Funded in part by a grant from Paul Allen, co-founder of Microsoft Corp. recently deceased, Mr. Gates led a team that identified resilient corals and prepared them to withstand increasingly hot, acidic water. She thought that selective breeding could create more powerful corals to replace those that have been devastated by pollution and climate change. His work has been highlighted in a 2017 documentary, "Chasing Coral".

Critics have stated that its strategy could have unintended consequences and that it is best to let the corals adapt on their own. She dismissed these criticisms in an interview with the Times Higher Education Supplement in 2016: "In reality, as climate change intensifies, rates will be so fast that nature can not keep up."

Dr. Gates passed away on October 25th. She was 56 years old and had brain cancer.

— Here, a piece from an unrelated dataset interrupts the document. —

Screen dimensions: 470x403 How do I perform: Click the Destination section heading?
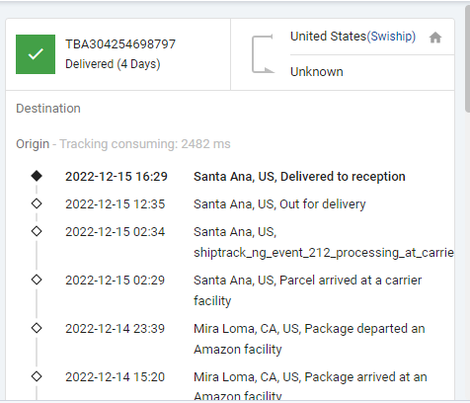point(48,108)
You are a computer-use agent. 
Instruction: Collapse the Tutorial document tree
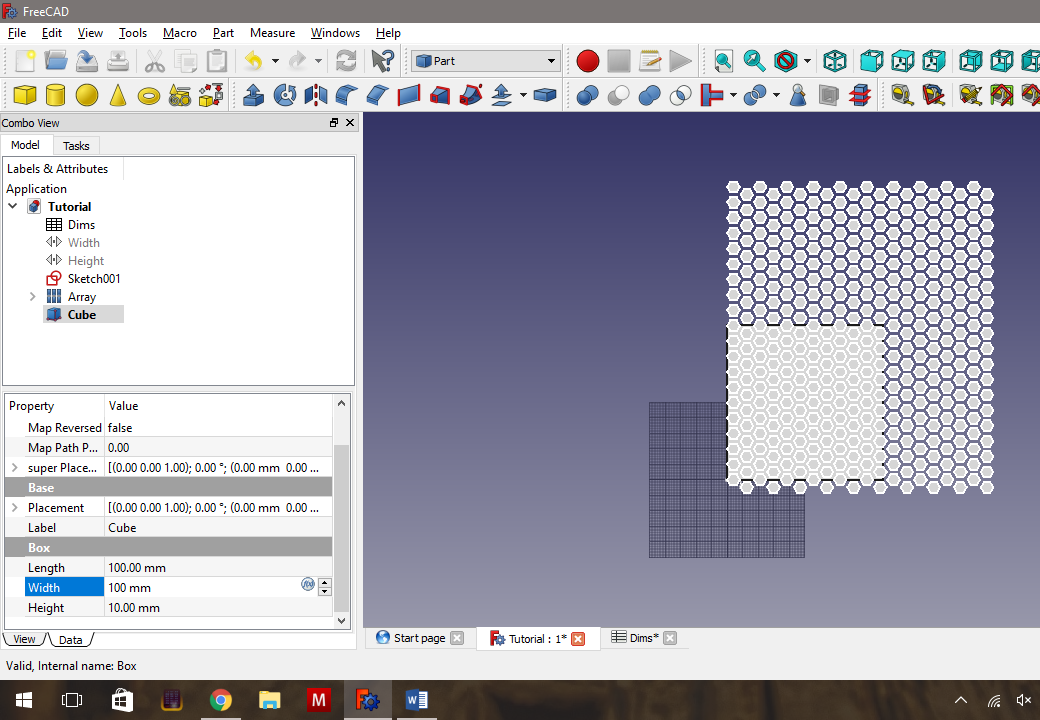[13, 206]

"Can we take the risk of doing nothing? I would say we can not, "she said. "We should be idiots to stay away for the next 10 years and hope for the best." Her passion and ability to explain her work in simple terms has made her a global spokesperson for her cause.

Corals are invertebrate animals with simple stomach and mouth surrounded by tentacles. They usually form colonies of individual polyps with identical genes.

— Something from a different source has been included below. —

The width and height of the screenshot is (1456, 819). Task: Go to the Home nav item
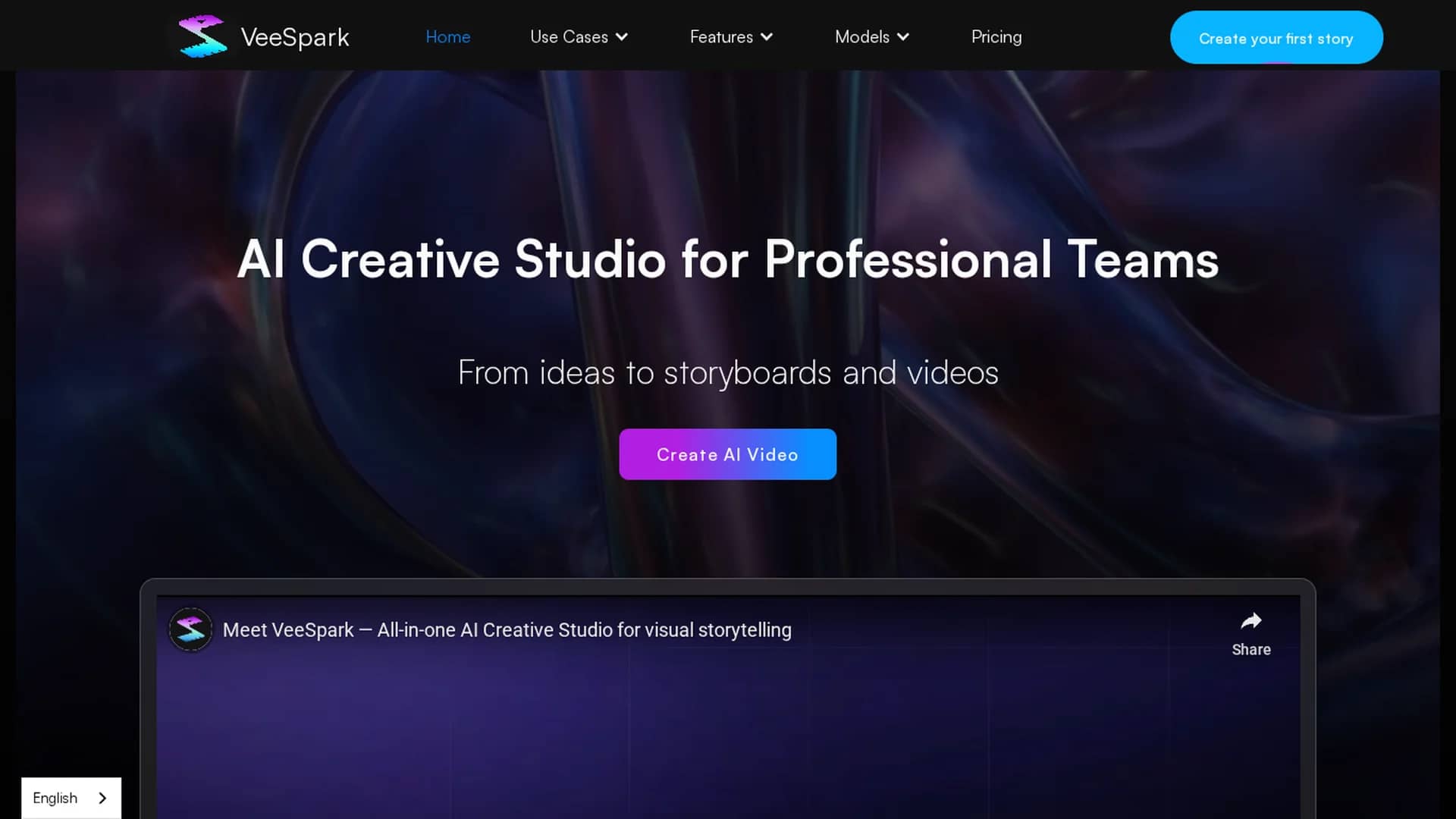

Ruth Deborah Gates was born on March 28, 1962 in Cyprus, where her father worked in British military intelligence. She attended a residential school in Kent, England. Inspired by the underwater explorer and documentary filmmaker Jacques Cousteau, she decides at the age of 11 to become a marine biologist. She obtained her PhD in Biology at the University of Newcastle upon Tyne in 1990. Her PhD work included nearly 1,000 hours of underwater coral study off Jamaica. Her postdoctoral training was held at the University of California Los Angeles.

At Hawaii University, his laboratory was located on an island in Kaneohe Bay, on the Oahu coast. She has collaborated with scientists from the Australian Institute of Marine Sciences.

His work did not involve genetic modification. "All we do, is accelerate or help the evolution," she told the Washington Post.

Her other interests included karate, in which she wore a third degree black belt. She is survived by her wife, Robin Burton-Gates, a muralist and her brother, Tim Gates.